PROBLEMS AND TASKS:
a) Please reproduce the part of the PorCORA text starting at "- In a 32 compound" and ending at "BCOPs since 1989.".
b) Answer these questions from the PorCORA text.
(i) Over how many days does PorCORA measure corneal damage and recovery?
(ii) Since what year has MB Research conducted in vivo ocular toxicology testing?
(iii) What funded the development and validation of PorCORA?

(Beginning of DOCUMENT SECTION)

Corrosive or Severe Irritant?
PorCORA - Porcine Cornea Reversibility Assay
PorCORA has been developed to differentiate between EU R36 and R41,
GHS Cat. I and II, and EPA Cat I and II.
Alternative Assay Differentiates EU R36/R41, GHS Category I/II and EPA Category I/II
- Recently, we developed the Porcine Corneal Opacity Reversibility Assay (PorCORA) assay, an alternative ocular irritation reversibility assay.
- In a 32 compound validation, PorCORA correctly predicted ocular reversibility (88%), EU: R41 (91%), GHS: Category 1 (91%), and EPA: Category I (88%).
- PorCORA measures corneal damage and recovery over a 21-day testing period using porcine corneas excised from waste abattoir eyes.
- PorCORA is the only non-animal test system able to predict ocular hazard classifications and is currently undergoing regulatory consideration.
MB Research has been conducting in vivo ocular toxicology testing since 1972 and has conducted over 9,700 rabbit eye studies.
We have pioneered ocular alternatives such as the Chorioallantoic Membrane Vascular Assay (CAMVA) and the Bovine Corneal Opacity &
Permeability (BCOP) Assay and have conducted over 5,600 BCOPs since 1989.
Regulatory classification methods of ocular irritancy depend upon the time for an ocular injury to completely heal (EPA, 1997). The PorCORA
assay utilizes cultured porcine corneas, normally discarded by abattoirs, to assess ocular irritancy and reversibility or healing potential.
PorCORA was developed and validated to address this requirement without using live animals. PorCORA measures corneal damage and recovery over
21 days in cultured porcine corneas. Test materials are topically dosed on the corneal epithelium and assessed for damage by fluorescein stain
retention, similarly to the Draize Rabbit Eye Test method. Damage to the tissue is visualized by the retention of fluorescein stain. Over 21
days, the tissue can be repeatedly stained with fluorescein to assess changes in the area of damage. Therefore, measuring the damaged corneal
area that retains fluorescein in this ex vivo alternative model monitors recovery in ocular tissue. Because corneal damage is generally the
most persistent of ocular injuries, the time course of the PorCORA represents a true reversible or non-reversible event. (Piehl et al., 2010)
PorCORA was developed and validated by MB Research and was funded by two Society of Toxicology Colgate-Palmolive Alternative Research Grants.

(End of DOCUMENT SECTION)
(Beginning of DATASET CONTENT)

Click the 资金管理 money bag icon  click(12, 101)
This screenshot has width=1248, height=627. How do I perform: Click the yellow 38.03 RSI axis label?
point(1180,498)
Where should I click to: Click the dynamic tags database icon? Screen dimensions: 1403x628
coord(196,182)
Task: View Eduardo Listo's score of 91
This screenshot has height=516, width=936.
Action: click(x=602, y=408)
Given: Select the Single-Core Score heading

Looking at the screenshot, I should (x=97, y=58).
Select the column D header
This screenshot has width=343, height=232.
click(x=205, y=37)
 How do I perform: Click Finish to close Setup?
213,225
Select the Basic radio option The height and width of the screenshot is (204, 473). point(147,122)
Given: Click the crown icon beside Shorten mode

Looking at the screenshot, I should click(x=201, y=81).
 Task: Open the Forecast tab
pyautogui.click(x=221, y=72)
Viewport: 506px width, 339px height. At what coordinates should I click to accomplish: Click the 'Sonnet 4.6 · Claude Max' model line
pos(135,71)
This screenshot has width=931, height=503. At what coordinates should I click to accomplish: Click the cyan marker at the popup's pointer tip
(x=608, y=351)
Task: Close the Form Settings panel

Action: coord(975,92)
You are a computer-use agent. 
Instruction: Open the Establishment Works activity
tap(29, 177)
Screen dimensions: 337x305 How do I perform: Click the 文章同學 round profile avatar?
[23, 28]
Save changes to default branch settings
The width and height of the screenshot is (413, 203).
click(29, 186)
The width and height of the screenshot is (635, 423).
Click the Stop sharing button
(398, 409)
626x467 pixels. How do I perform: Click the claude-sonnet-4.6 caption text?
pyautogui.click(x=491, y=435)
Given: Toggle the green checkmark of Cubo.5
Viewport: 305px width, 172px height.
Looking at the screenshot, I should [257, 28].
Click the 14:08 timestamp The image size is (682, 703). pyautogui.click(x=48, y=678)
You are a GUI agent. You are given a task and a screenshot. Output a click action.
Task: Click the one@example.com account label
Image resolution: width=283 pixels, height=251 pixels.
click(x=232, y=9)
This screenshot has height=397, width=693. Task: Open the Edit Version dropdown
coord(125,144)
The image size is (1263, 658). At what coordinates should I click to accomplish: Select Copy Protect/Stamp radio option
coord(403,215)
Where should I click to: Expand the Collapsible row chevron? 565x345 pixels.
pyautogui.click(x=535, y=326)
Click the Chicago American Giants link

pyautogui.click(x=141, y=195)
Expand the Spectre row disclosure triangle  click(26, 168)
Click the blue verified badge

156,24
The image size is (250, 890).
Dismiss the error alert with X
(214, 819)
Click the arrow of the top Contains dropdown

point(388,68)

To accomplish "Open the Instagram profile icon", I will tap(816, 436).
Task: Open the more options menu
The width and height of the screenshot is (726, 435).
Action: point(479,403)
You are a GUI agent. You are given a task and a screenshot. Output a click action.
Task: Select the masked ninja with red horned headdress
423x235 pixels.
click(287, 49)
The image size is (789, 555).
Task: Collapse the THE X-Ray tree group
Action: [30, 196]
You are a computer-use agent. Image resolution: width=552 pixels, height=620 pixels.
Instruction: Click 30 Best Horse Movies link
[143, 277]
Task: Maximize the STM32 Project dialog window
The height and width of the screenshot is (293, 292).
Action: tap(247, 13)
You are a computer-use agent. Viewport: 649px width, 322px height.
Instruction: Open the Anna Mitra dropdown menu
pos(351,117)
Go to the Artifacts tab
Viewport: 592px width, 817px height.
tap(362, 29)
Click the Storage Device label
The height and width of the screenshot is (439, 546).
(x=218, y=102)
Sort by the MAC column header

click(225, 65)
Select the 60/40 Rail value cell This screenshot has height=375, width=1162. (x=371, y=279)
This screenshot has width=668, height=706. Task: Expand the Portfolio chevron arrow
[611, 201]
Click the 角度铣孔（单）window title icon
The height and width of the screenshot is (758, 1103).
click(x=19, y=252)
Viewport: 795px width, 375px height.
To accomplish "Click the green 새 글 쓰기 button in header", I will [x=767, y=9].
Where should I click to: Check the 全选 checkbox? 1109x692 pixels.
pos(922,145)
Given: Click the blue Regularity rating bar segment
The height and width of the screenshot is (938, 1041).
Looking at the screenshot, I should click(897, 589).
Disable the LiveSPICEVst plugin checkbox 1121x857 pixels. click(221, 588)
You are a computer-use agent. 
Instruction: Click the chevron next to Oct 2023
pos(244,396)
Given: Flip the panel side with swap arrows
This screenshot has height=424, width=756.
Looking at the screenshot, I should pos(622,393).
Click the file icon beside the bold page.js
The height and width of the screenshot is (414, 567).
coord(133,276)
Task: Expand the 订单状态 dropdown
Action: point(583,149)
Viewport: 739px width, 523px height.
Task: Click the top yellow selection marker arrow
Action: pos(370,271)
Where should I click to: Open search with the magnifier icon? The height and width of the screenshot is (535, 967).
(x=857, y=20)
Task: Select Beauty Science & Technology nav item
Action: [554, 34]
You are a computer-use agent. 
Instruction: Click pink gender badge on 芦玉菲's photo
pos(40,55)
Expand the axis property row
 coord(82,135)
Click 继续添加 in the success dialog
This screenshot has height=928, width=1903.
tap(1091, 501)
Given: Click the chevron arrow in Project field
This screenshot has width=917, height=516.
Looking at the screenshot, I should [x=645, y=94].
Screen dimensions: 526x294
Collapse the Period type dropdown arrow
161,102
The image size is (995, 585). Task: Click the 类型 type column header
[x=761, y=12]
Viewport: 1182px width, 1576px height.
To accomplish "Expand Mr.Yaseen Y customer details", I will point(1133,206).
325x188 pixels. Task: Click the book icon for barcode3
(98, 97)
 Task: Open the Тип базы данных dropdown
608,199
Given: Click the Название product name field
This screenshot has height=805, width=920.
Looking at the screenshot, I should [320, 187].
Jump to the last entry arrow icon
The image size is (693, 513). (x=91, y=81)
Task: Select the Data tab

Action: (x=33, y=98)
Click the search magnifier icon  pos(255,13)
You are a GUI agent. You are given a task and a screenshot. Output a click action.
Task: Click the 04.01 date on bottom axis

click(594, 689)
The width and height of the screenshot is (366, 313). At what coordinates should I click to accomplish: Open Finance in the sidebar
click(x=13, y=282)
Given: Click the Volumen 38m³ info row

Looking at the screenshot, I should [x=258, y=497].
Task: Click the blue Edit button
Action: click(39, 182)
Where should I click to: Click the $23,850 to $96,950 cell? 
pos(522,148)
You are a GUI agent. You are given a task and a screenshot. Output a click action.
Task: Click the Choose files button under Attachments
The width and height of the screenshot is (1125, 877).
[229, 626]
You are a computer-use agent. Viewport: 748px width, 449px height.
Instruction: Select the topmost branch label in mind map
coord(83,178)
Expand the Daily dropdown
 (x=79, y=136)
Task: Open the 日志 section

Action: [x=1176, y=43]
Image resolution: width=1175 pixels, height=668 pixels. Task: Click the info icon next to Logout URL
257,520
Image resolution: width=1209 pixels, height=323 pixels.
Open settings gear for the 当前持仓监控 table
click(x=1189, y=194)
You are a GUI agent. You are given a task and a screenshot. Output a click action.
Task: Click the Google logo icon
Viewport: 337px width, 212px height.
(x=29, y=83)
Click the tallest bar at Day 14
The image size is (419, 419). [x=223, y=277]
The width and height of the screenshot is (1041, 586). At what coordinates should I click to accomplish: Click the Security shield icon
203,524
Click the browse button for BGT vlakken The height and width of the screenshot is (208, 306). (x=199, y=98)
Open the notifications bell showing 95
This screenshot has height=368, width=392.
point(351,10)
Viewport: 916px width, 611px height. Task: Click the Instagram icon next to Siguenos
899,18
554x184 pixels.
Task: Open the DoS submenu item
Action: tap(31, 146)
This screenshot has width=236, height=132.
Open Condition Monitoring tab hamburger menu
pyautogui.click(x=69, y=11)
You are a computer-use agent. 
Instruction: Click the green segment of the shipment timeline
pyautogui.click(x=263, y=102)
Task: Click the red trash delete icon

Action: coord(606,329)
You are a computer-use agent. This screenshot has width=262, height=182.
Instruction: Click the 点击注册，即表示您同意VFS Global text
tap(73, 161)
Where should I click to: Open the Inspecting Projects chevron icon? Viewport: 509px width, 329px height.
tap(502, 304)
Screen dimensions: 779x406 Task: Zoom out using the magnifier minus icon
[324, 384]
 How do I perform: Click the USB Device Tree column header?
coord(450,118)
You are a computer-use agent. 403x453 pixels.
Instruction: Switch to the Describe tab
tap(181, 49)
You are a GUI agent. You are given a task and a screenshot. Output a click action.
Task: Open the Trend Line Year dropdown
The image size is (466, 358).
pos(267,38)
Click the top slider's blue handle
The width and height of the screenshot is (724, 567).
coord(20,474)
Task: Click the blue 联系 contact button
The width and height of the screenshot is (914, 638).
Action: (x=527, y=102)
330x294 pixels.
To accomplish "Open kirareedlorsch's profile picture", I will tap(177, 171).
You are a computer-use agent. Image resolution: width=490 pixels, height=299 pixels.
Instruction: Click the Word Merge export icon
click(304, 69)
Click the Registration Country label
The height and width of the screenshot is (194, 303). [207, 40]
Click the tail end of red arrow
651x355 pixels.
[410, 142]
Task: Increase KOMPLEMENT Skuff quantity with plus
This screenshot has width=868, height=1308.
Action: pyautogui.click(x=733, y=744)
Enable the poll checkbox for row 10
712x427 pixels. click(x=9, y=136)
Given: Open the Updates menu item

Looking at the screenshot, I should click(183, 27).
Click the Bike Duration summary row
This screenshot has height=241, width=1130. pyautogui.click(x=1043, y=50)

(End of DATASET CONTENT)

TASK-BY-TASK SOLUTIONS:
a)
- In a 32 compound validation, PorCORA correctly predicted ocular reversibility (88%), EU: R41 (91%), GHS: Category 1 (91%), and EPA: Category I (88%).
- PorCORA measures corneal damage and recovery over a 21-day testing period using porcine corneas excised from waste abattoir eyes.
- PorCORA is the only non-animal test system able to predict ocular hazard classifications and is currently undergoing regulatory consideration.
MB Research has been conducting in vivo ocular toxicology testing since 1972 and has conducted over 9,700 rabbit eye studies.
We have pioneered ocular alternatives such as the Chorioallantoic Membrane Vascular Assay (CAMVA) and the Bovine Corneal Opacity &
Permeability (BCOP) Assay and have conducted over 5,600 BCOPs since 1989.

b)
(i) 21 days
(ii) 1972
(iii) Two Society of Toxicology Colgate-Palmolive Alternative Research Grants